=== Begin Enclosure ===
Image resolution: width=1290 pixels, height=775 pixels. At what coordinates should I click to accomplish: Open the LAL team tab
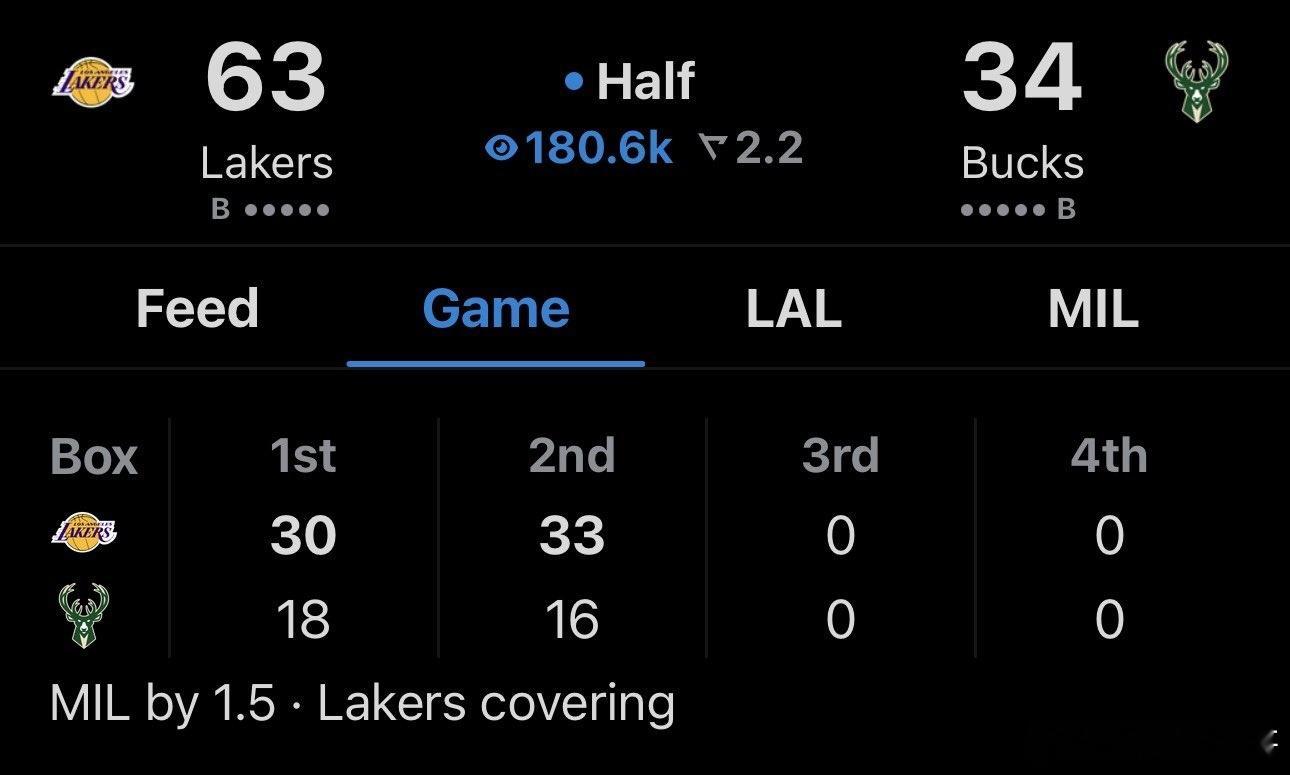click(793, 308)
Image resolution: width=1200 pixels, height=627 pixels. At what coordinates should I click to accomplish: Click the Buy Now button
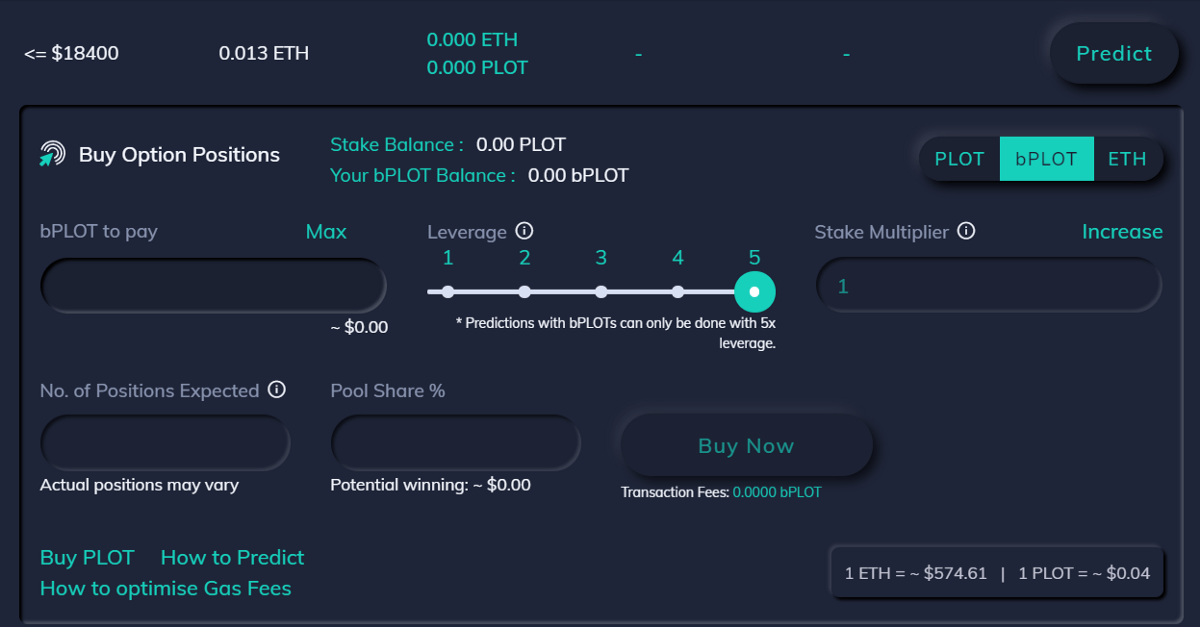[x=746, y=446]
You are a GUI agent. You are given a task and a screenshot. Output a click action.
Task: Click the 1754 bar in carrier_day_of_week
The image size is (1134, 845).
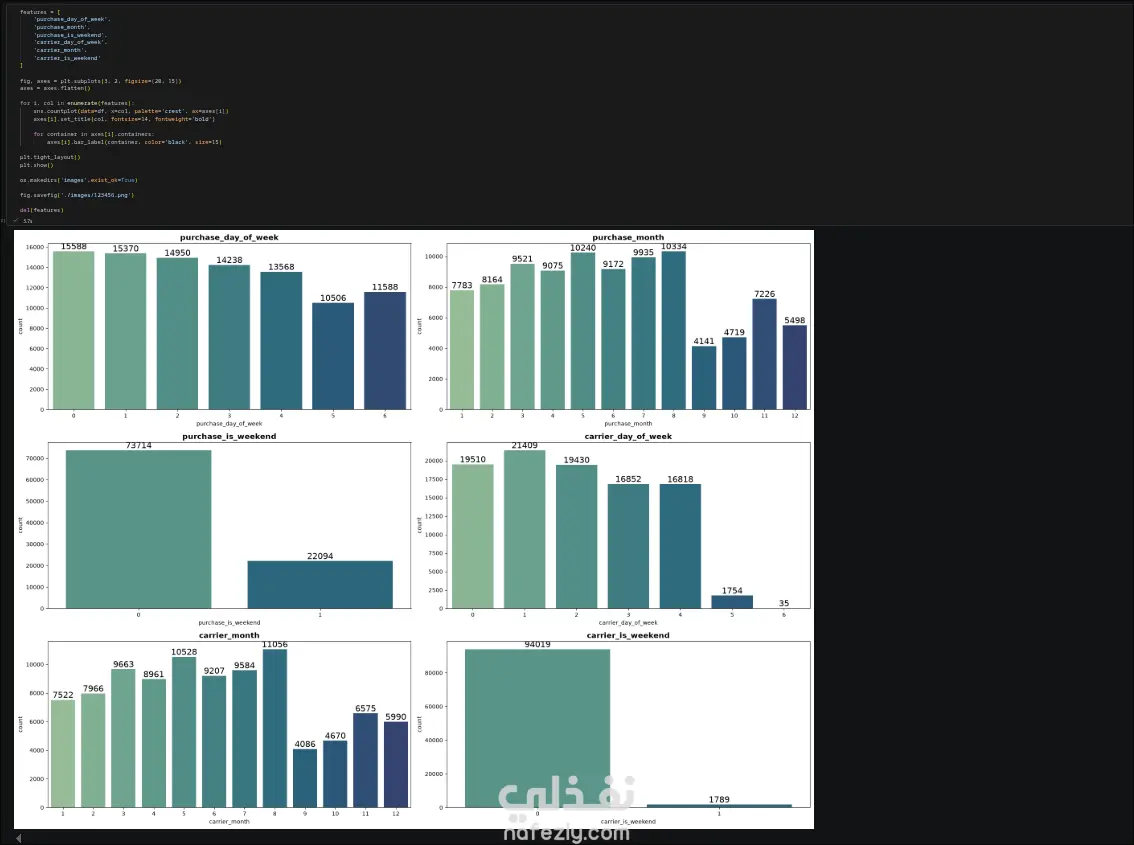(732, 602)
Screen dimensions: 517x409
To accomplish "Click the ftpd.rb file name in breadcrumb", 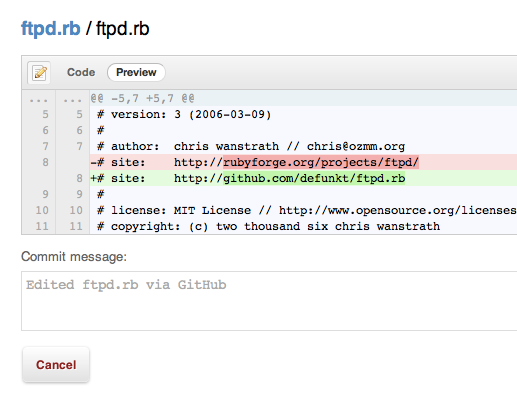I will point(123,29).
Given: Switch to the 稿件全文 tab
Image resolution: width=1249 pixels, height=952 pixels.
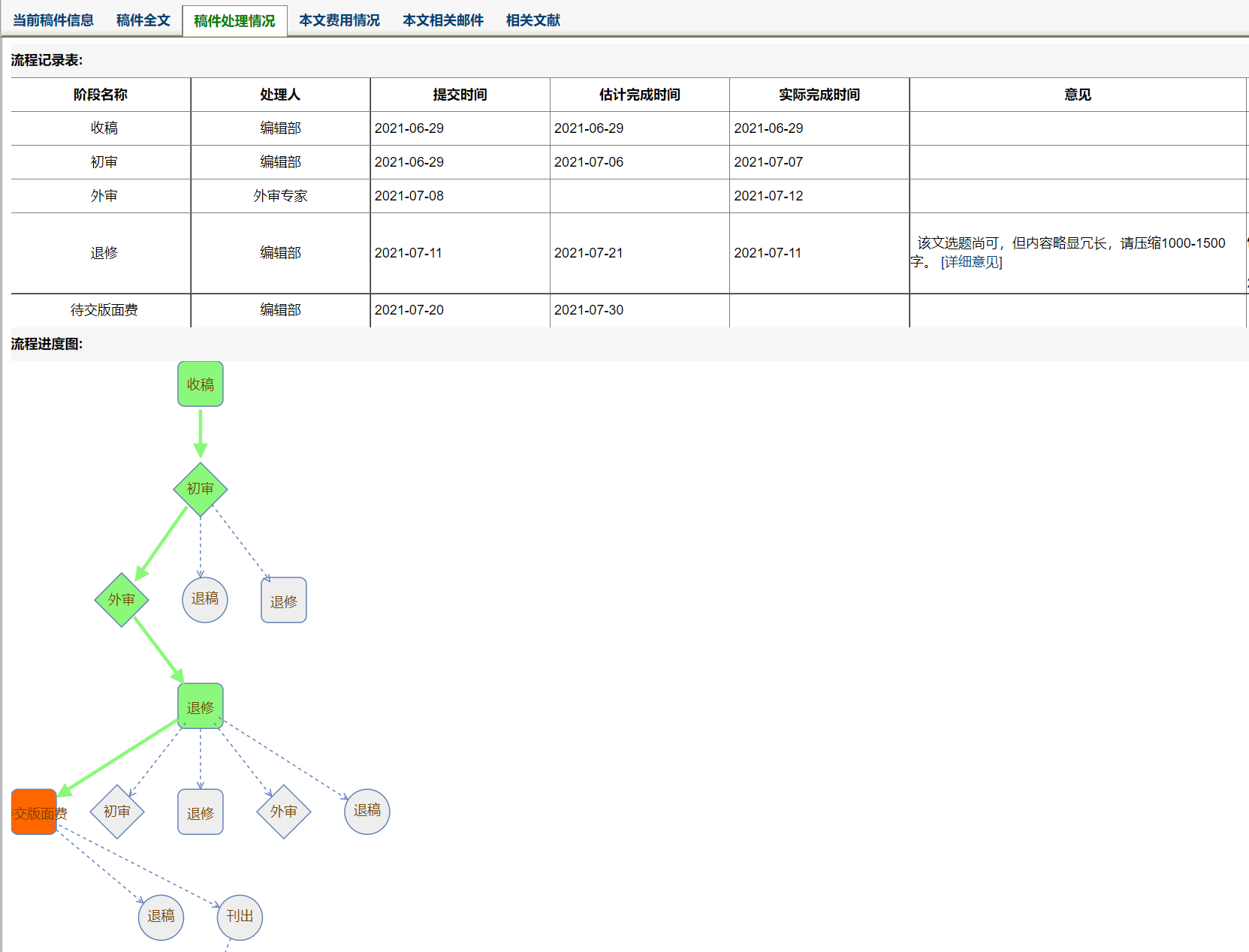Looking at the screenshot, I should click(x=143, y=20).
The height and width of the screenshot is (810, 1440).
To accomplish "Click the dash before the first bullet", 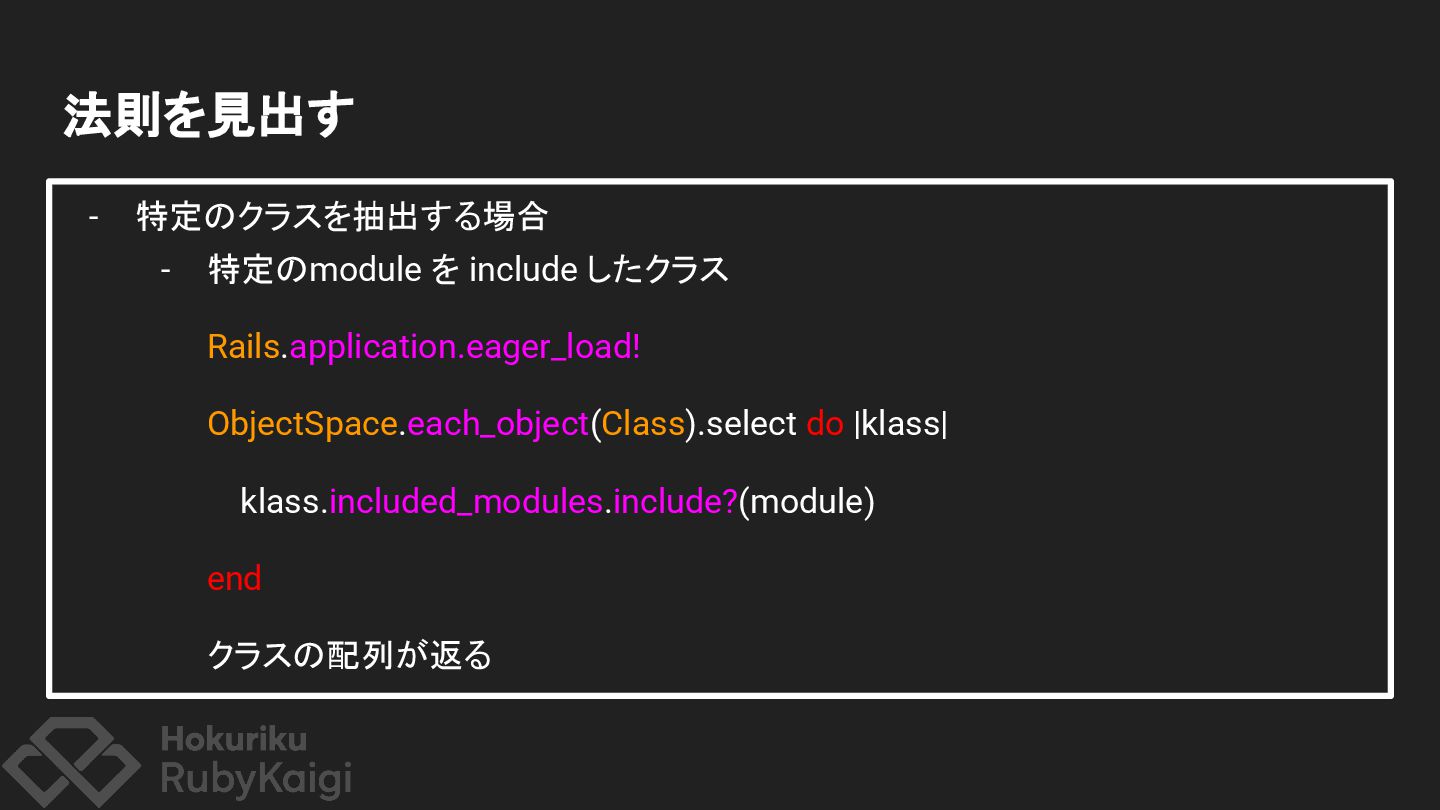I will coord(95,217).
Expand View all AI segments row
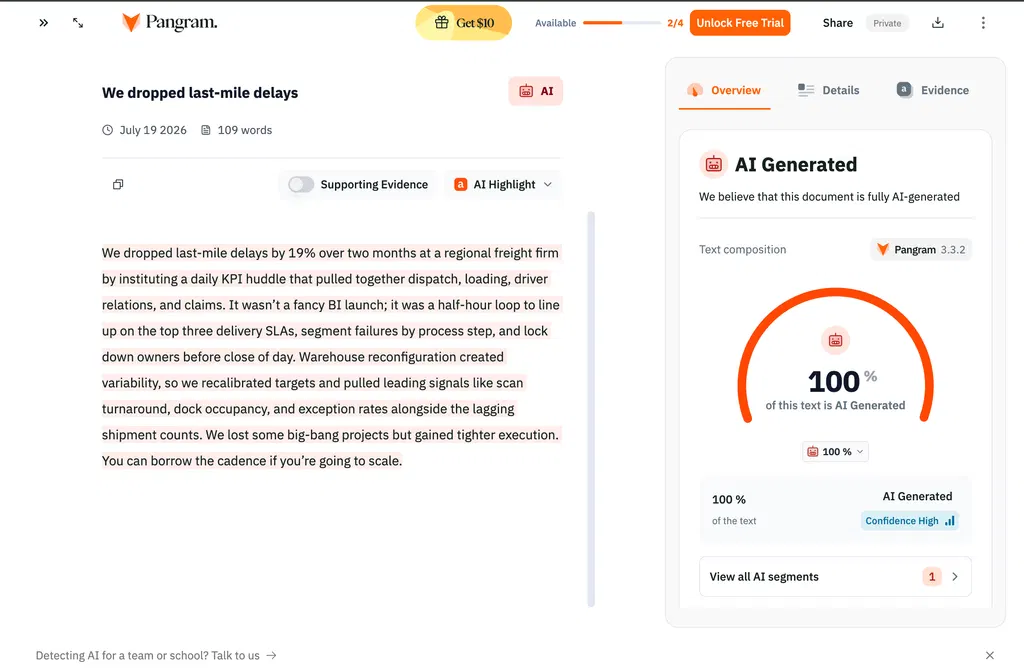 (835, 577)
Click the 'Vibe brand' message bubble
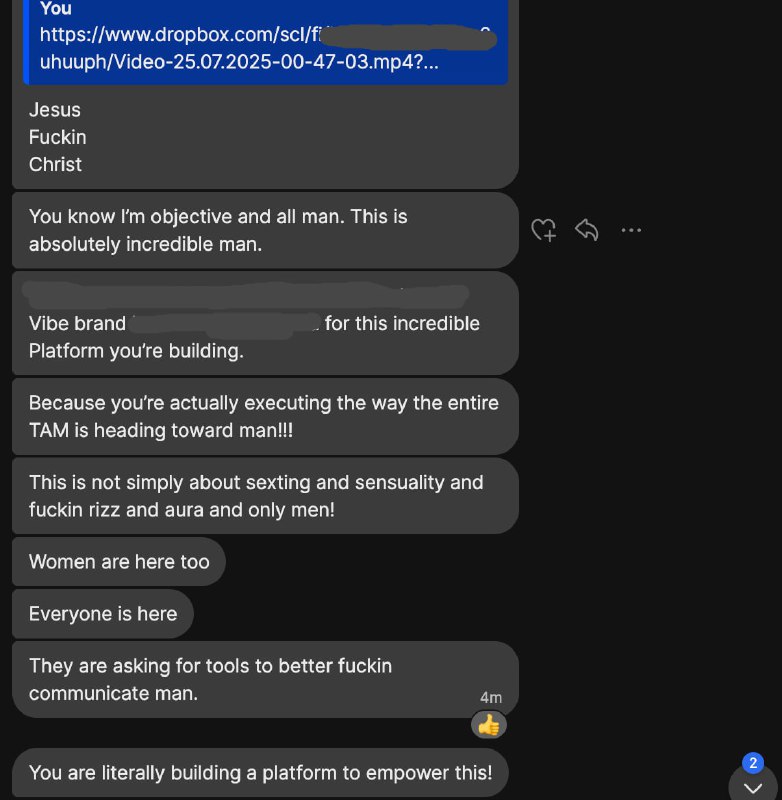This screenshot has height=800, width=782. click(265, 323)
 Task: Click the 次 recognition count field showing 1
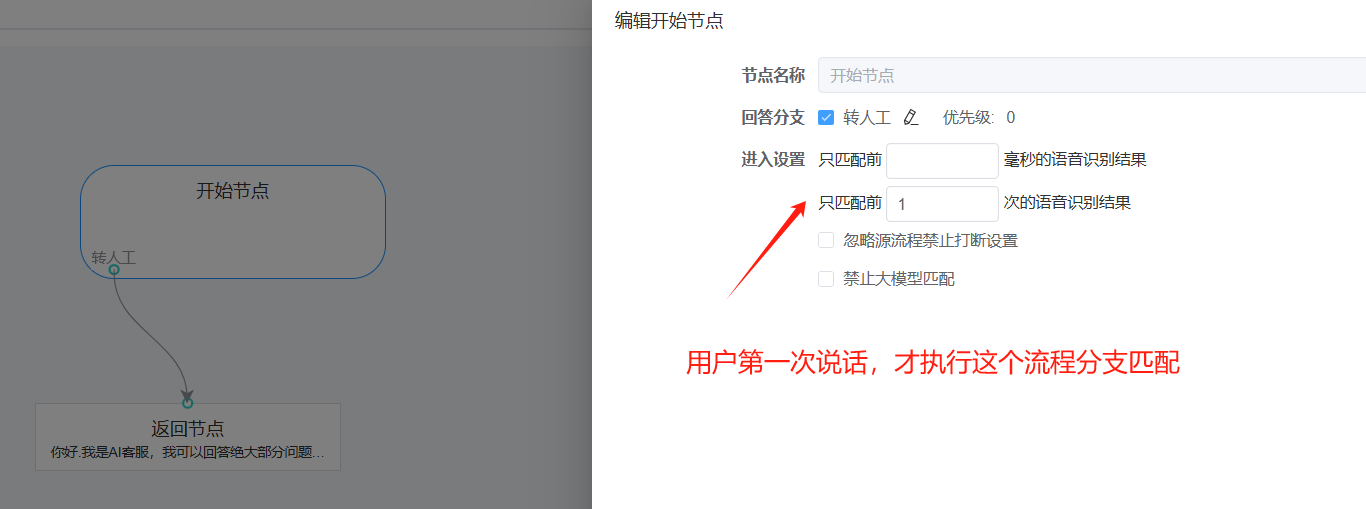coord(942,203)
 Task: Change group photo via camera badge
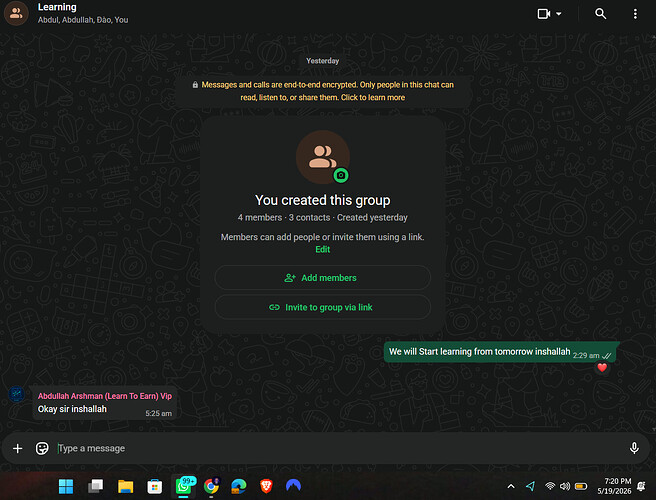341,175
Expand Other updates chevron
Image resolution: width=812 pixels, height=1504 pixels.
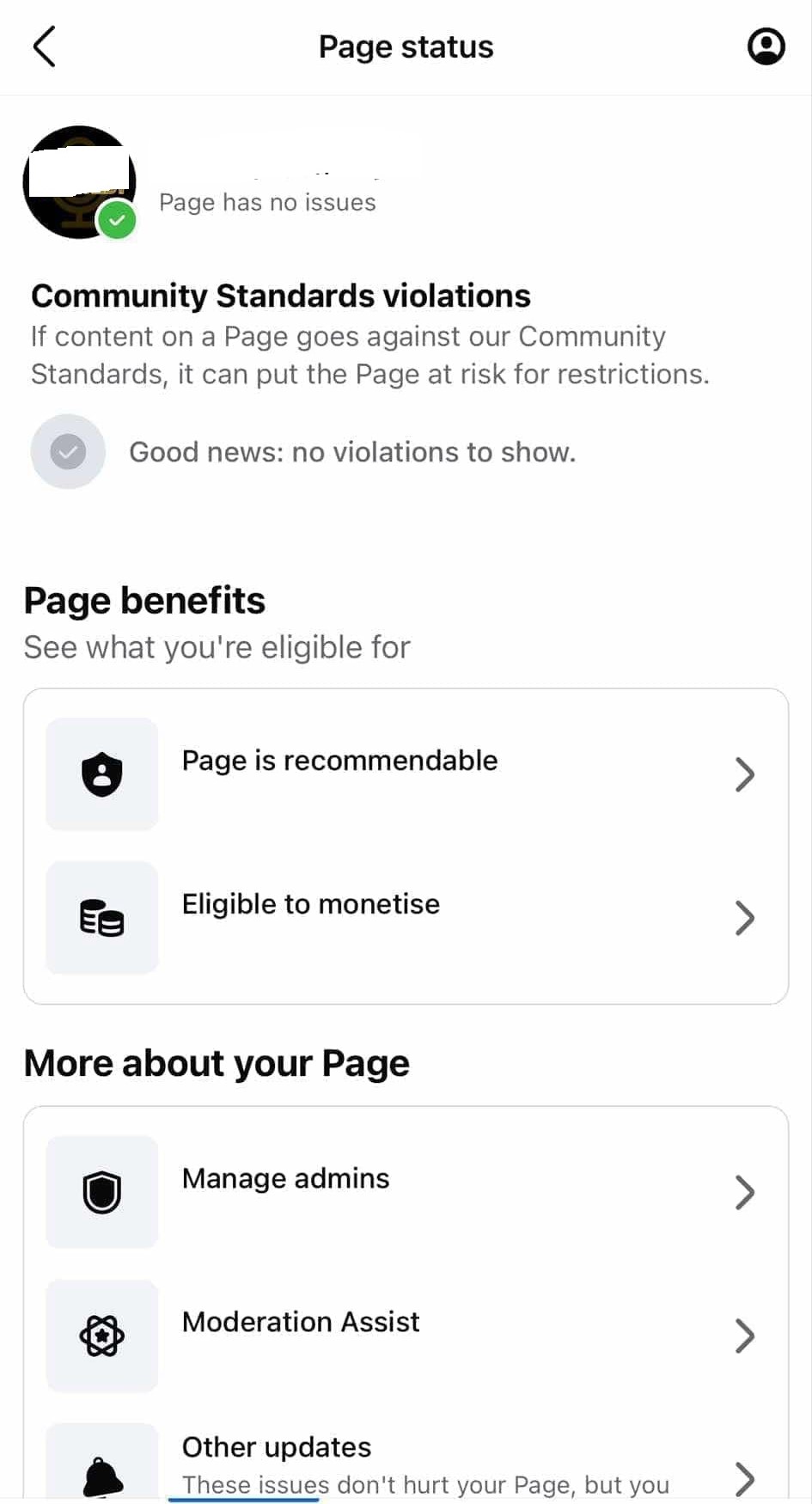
=== End Enclosure ===
> [EXERCISE PROMPT] Only the lines from the one that contains "Expand View all AI segments row" to the end of the records, inclusive, are to be quoted exactly, with pictures excluded.

> [EXERCISE SOLUTION]
Expand View all AI segments row
 (835, 577)
Click the 'Vibe brand' message bubble
This screenshot has height=800, width=782. click(265, 323)
 Task: Click the 次 recognition count field showing 1
coord(942,203)
 Task: Change group photo via camera badge
341,175
Expand Other updates chevron
Image resolution: width=812 pixels, height=1504 pixels.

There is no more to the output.